Description of the task:
Every line of the data below must be output exactly, with images left out.
[Opening Information supplied section]
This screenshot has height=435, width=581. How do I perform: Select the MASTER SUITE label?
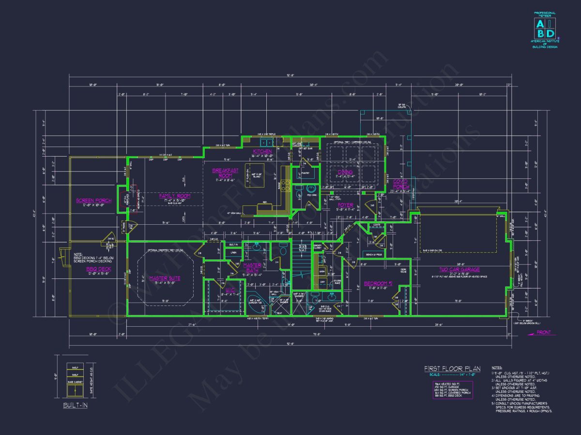point(165,278)
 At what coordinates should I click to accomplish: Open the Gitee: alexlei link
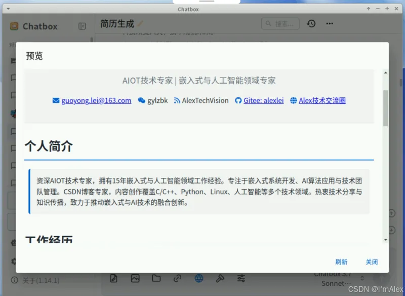pyautogui.click(x=263, y=100)
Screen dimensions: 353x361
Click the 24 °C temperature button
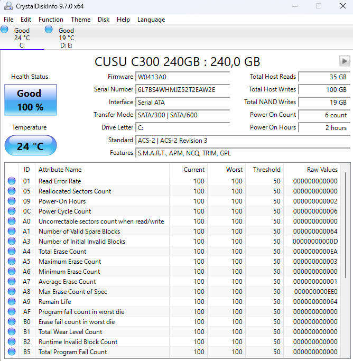pyautogui.click(x=30, y=146)
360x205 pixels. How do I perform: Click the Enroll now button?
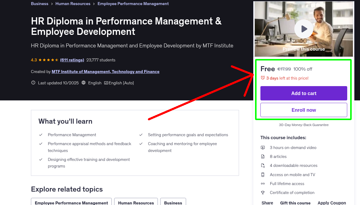pyautogui.click(x=304, y=110)

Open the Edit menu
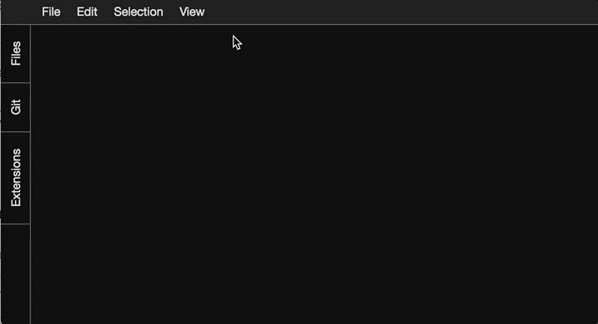point(87,12)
[Closing Information supplied section]
Task answer:
This screenshot has height=435, width=581. How do I perform: Select the MASTER SUITE label?
point(165,278)
 At what coordinates should I click to accomplish: Open the Gitee: alexlei link
pyautogui.click(x=263, y=100)
Screen dimensions: 353x361
Click the 24 °C temperature button
pyautogui.click(x=30, y=146)
360x205 pixels. How do I perform: Click the Enroll now button?
pyautogui.click(x=304, y=110)

Open the Edit menu
point(87,12)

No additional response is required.